André Antunes – EPSJV/Fiocruz
O que significa a retirada dos Estados Unidos do Acordo de Paris?
Foi um tiro no pé. O [Donald] Trump conseguiu
ficar completamente isolado. Dos países membros da Organização das Nações
Unidas [ONU], três estão fora do Acordo de Paris. Um é a Síria, um país
devastado pela guerra que não tem hoje condição de se colocar como signatária
de nada. O outro é a Nicarágua, que considera o acordo fraco – avaliação com a
qual eu concordo. E, agora, os Estados Unidos se tornaram o terceiro. Nesse
sentido, a posição do Trump é completamente isolada. Do ponto de vista
diplomático e do ponto de vista da geopolítica, é desastroso. No encontro do
G-7, os demais membros, França, Canadá, Alemanha, etc., insistiram com o Trump
para que ele permanecesse no Acordo. E o [Emmanuel] Macron [presidente da
França] foi bem direto, e disse: “Desse jeito a China vai tomar a frente”. É
desastroso para essa lógica do grande Ocidente que os Estados Unidos sabotem o
Acordo. A China se tornou o país mais poluidor do mundo: detém, hoje, cerca de
25% das emissões de CO2 globais. Os Estados Unidos são o segundo, com cerca de
15%. A China, até por ter tornado o ar de muitas de suas cidades irrespirável,
fez um giro muito violento no sentido de investir em energias renováveis e,
obviamente, tem tanto tecnologia quanto capacidade de produção em escala para
dominar esse mercado. Os europeus sabem que o Trump pode atrasar em quatro anos
isso.
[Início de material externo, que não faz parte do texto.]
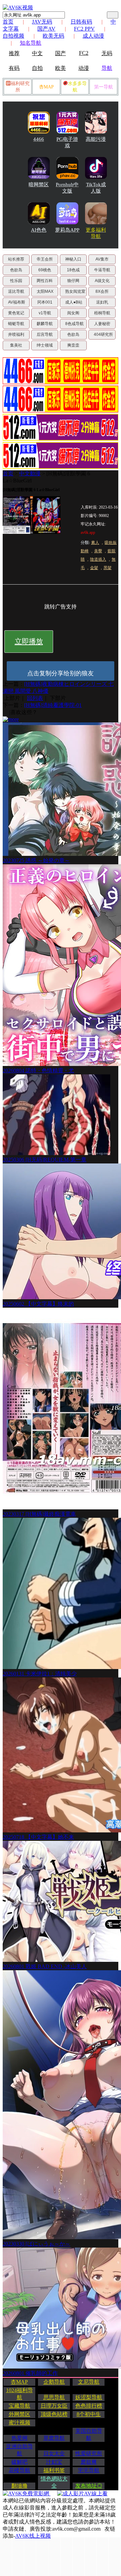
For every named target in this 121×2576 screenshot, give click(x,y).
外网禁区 (19, 2414)
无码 (107, 53)
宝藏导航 (19, 2406)
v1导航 (45, 313)
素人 (95, 542)
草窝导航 (54, 2438)
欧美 (60, 68)
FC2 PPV (84, 29)
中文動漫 (30, 473)
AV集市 (102, 259)
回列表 (35, 698)
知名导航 (30, 43)
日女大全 (54, 2453)
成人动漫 (93, 36)
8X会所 (102, 291)
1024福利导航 (19, 2393)
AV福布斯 (16, 302)
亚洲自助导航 (19, 2450)
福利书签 (54, 2470)
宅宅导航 (88, 2470)
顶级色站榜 (54, 2414)
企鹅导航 (54, 2382)
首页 (8, 22)
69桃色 (44, 270)
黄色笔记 (16, 313)
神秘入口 (73, 259)
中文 (37, 53)
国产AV (46, 29)
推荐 (14, 53)
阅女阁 (73, 313)
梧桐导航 (102, 313)
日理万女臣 (54, 2406)
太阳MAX (45, 291)
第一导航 (103, 86)
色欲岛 (16, 270)
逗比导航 (16, 291)
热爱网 (19, 2438)
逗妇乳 (102, 302)
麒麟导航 (45, 323)
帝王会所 (45, 259)
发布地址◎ (88, 2486)
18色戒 (73, 270)
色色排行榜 (88, 2406)
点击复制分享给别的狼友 (60, 673)
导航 (107, 68)
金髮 (94, 567)
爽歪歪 (73, 345)
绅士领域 (45, 345)
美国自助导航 (88, 2434)
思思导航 (54, 2397)
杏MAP (46, 86)
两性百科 (45, 280)
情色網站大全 (54, 2482)
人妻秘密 (102, 323)
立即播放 (29, 641)
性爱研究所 (88, 2453)
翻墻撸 (19, 2486)
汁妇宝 (54, 2462)
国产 (60, 53)
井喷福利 (16, 334)
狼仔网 (73, 280)
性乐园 (16, 280)
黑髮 (108, 567)
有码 (14, 68)
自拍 (37, 68)
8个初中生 (89, 2414)
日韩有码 (81, 22)
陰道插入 (98, 559)
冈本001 (44, 302)
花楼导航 (19, 2470)
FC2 (83, 53)
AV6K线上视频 (33, 2536)
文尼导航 (88, 2382)
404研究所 (103, 334)
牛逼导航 (102, 270)
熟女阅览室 (75, 291)
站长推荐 (16, 259)
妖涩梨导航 (88, 2397)
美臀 (98, 551)
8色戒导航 (74, 323)
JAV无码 (42, 22)
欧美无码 (53, 36)
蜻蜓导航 (16, 323)
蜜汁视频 (19, 2422)
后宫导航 (45, 334)
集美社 (16, 345)
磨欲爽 (89, 2462)
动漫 (83, 68)
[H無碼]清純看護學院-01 (53, 705)
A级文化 (102, 280)
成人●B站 (73, 302)
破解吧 (19, 2462)
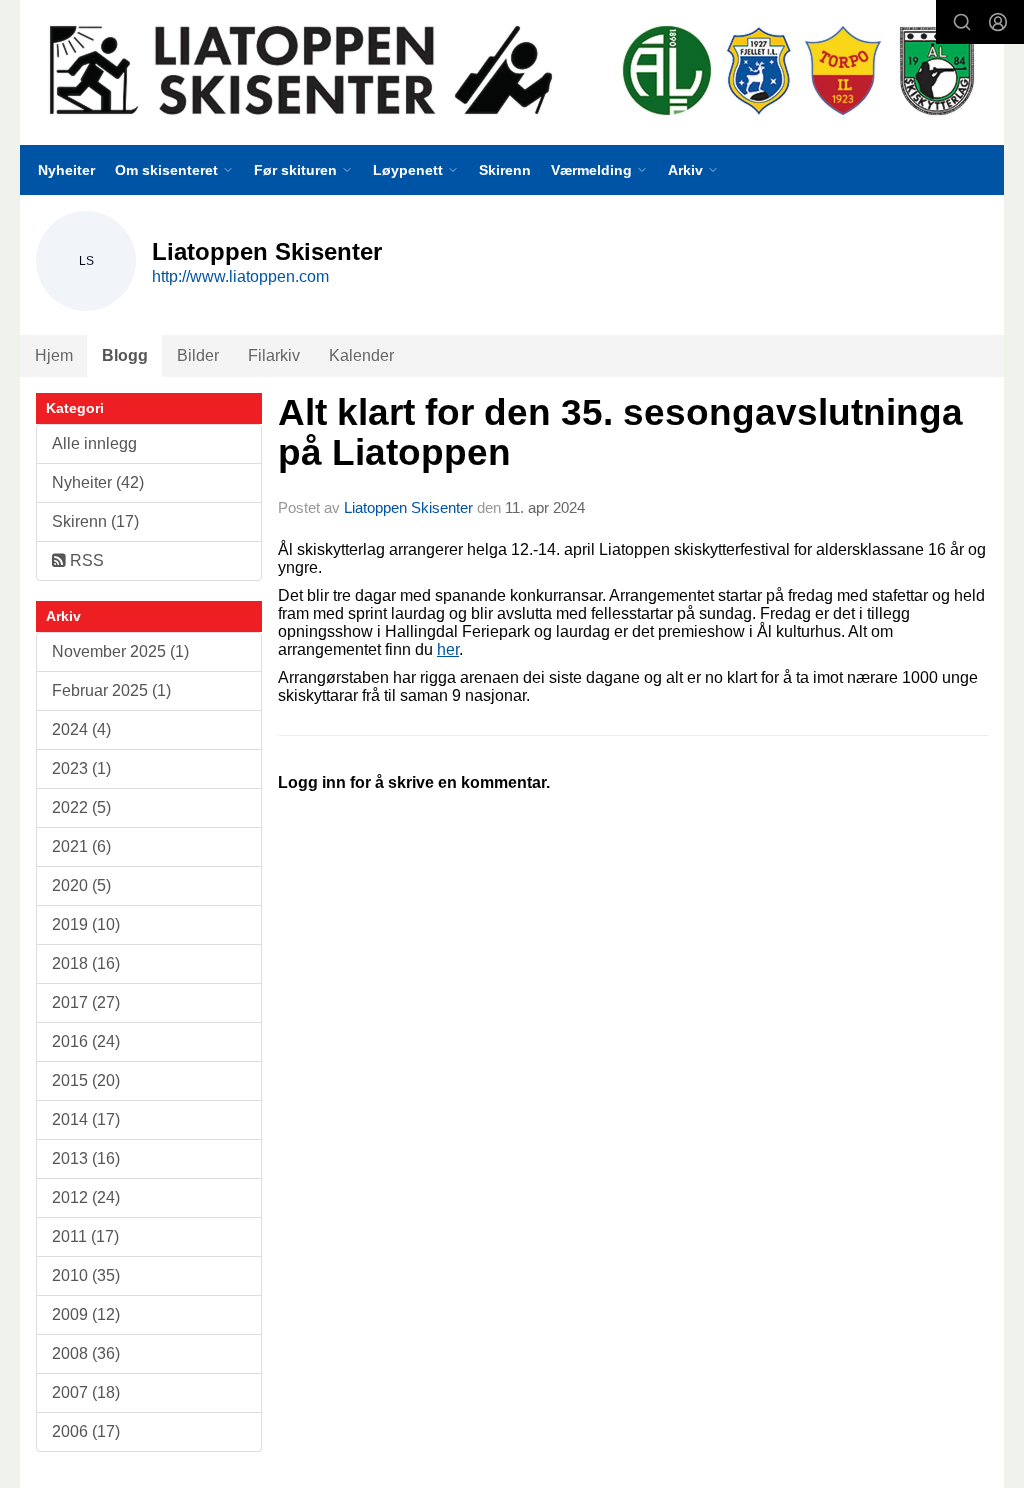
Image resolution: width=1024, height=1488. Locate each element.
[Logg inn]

Eu acho que os americanos não são tão loucos a ponto de reelegê-lo, mas,
dentro do limite, ele pode atrasar o processo por oito anos, o que vai fazer
muito estrago. Mas os europeus sabem que, do ponto de vista da corrida tecnológica
e do mercado da energia, os combustíveis fósseis vão perder terreno e,
portanto, as energias renováveis são o foco. Perdendo os Estados Unidos como
parceiro nesse processo, a Europa se vê fragilizada na geopolítica. De fato, a
China está chamando para si a tarefa, quem diria, de grande potência defensora
do clima.
Por que o Acordo é insuficiente?
Quando a Nicarágua critica o Acordo, ela está
certa. Mesmo países que fazem parte dele têm fortes críticas, caso da Costa
Rica. A Nicarágua tem 90% de energias renováveis, assim como a Costa Rica, aqui
na América Latina. A gente muitas vezes fala de energias renováveis e expressa
como referência a Alemanha, a Dinamarca, mas poderíamos olhar para muito mais
perto. Costa Rica e Nicarágua estão trabalhando numa perspectiva de matriz de
desenvolvimento garantindo acesso à energia para as maiorias sociais a partir
de fontes renováveis: solar, eólica, geotérmicas, hidrelétricas de menor porte.
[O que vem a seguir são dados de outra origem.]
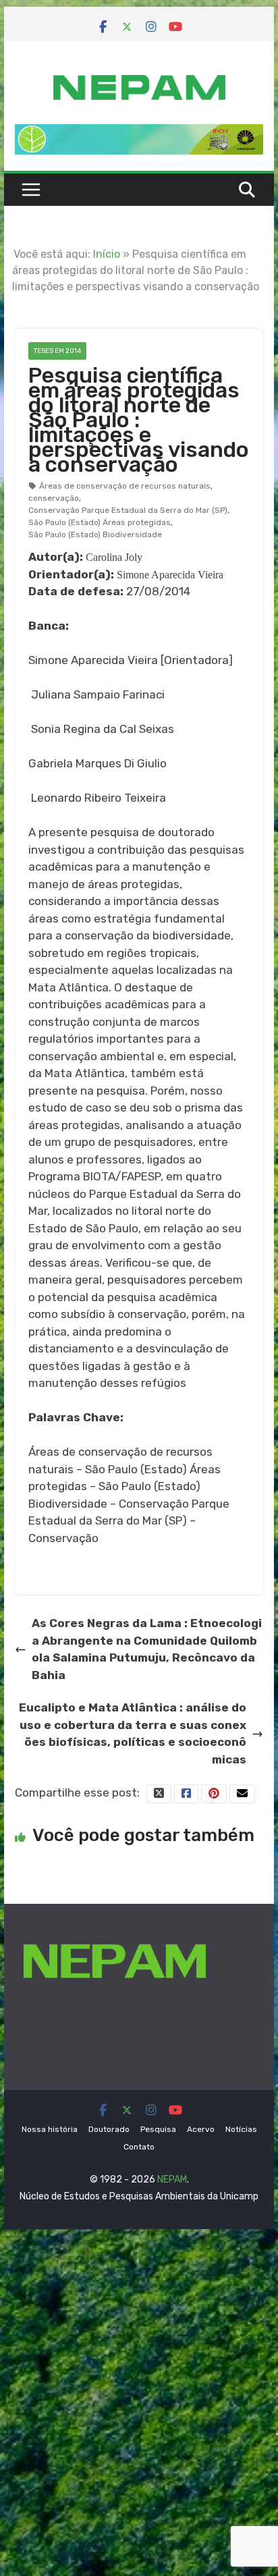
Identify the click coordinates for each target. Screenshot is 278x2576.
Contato (139, 2147)
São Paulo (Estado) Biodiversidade (95, 534)
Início (106, 254)
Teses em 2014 (57, 351)
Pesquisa (158, 2129)
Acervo (201, 2129)
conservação (53, 498)
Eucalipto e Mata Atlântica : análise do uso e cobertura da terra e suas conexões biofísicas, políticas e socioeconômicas (132, 1733)
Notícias (241, 2129)
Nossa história (50, 2129)
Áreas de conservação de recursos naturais (125, 486)
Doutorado (109, 2129)
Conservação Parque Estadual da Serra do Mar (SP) (127, 510)
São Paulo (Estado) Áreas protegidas (99, 522)
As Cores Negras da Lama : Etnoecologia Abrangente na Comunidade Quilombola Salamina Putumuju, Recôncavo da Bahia (147, 1649)
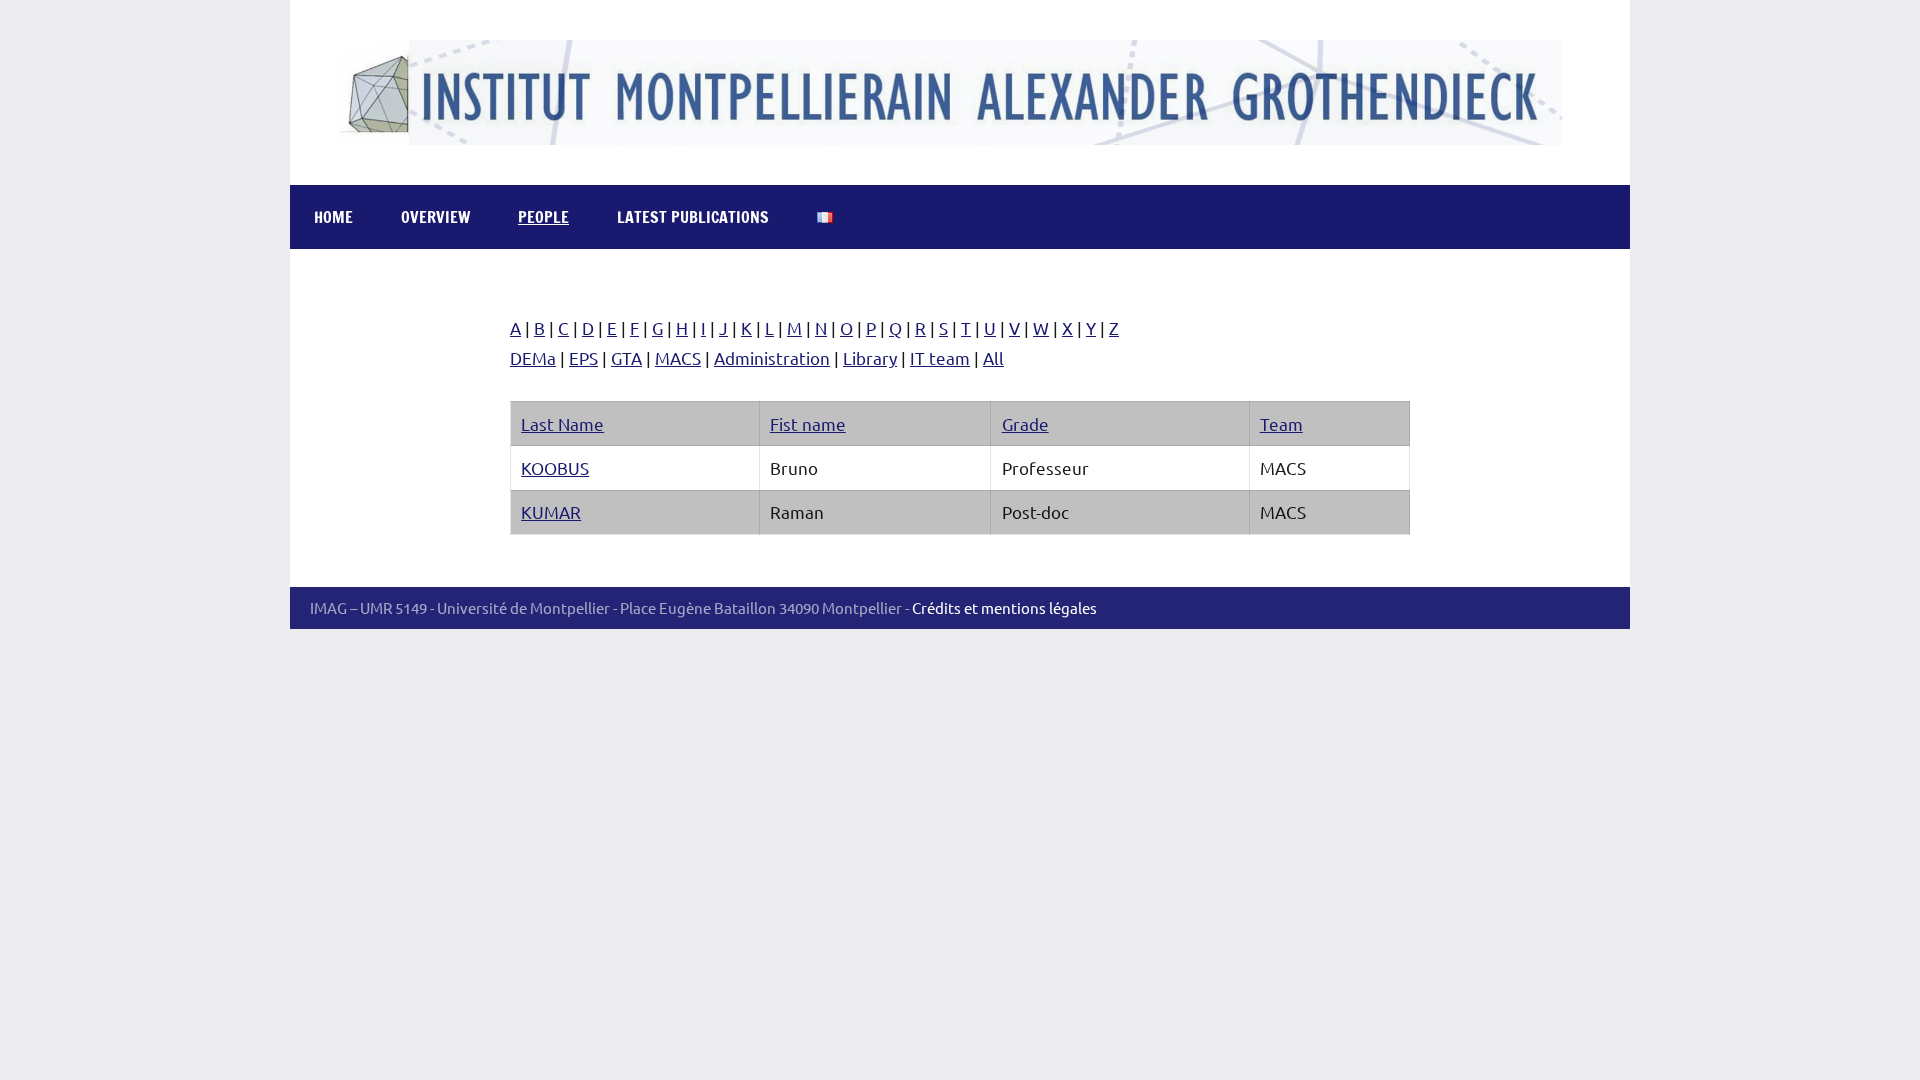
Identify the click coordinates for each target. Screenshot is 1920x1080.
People (543, 217)
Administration (772, 357)
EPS (583, 357)
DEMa (533, 357)
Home (333, 217)
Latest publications (693, 217)
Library (870, 357)
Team (1281, 423)
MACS (678, 357)
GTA (626, 357)
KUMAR (551, 511)
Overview (435, 217)
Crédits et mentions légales (1004, 607)
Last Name (562, 423)
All (993, 357)
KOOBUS (555, 467)
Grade (1025, 423)
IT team (940, 357)
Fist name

E isso é um salto possível e necessário em termos de desenvolvimento econômico
que o Brasil poderia e deveria fazer. Outra coisa importante: a Costa Rica é
modelo de unidade de conservação. Estão fazendo isso também protegendo as suas
florestas. A Nicarágua está fora do Acordo de Paris por dizer: ‘olha, o acordo
é insuficiente, não coloca regras claras pra fazer com que os ricos arquem com
a conta, então vamos fazer a nossa parte fora desse negócio’.
Quais são seus principais problemas?
O primeiro ponto é que o Acordo de Paris não é um
acordo vinculante; é voluntário, no sentido que cada país apresenta suas
contribuições . Os próprios países estabelecem suas próprias metas. Então há
metas que são vergonhosas, caso da Rússia, do próprio Japão Há também um
conjunto de metas que não são exatamente pífias, mas insuficientes considerando
o que esses países podem fazer. Nessa categoria estão os Estados Unidos, o
Brasil e a própria China. E aí o que acontece? Quando a gente faz o somatório
disso tudo e coloca na balança as metas muito ruins, as metas insuficientes e
um punhado de países que têm metas mais ousadas, no final das contas, a gente
não chega naquilo a que o Acordo se propõe a fazer. O Acordo – e esse talvez
seja único aspecto realmente produtivo – sinaliza para o conhecimento
cientifico que diz que nós não devemos deixar o aquecimento global passar de
dois graus até 2100, assinalando ainda que o ideal seria não ultrapassar 1,5
grau. Esses dois limites estão explicitamente no texto do Acordo de Paris. Não
fazer nada, o cenário de business as usual, nos colocaria numa rota de
aquecimento de 4,5 a 6,1 graus até 2100. Enquanto que as contribuições
voluntárias nos levam a um aquecimento de 2,7 a 3,5 graus. É como se
estivéssemos no Titanic e, para evitar a colisão frontal com o iceberg,
aceitássemos um choque lateral. Nesse sentido, o Acordo é de fato insuficiente,
os seus mecanismos são insuficientes e o financiamento é muito pequeno.
Mesmo representantes da indústria do petróleo se pronunciaram publicamente contra decisão de Donald Trump. Por quê?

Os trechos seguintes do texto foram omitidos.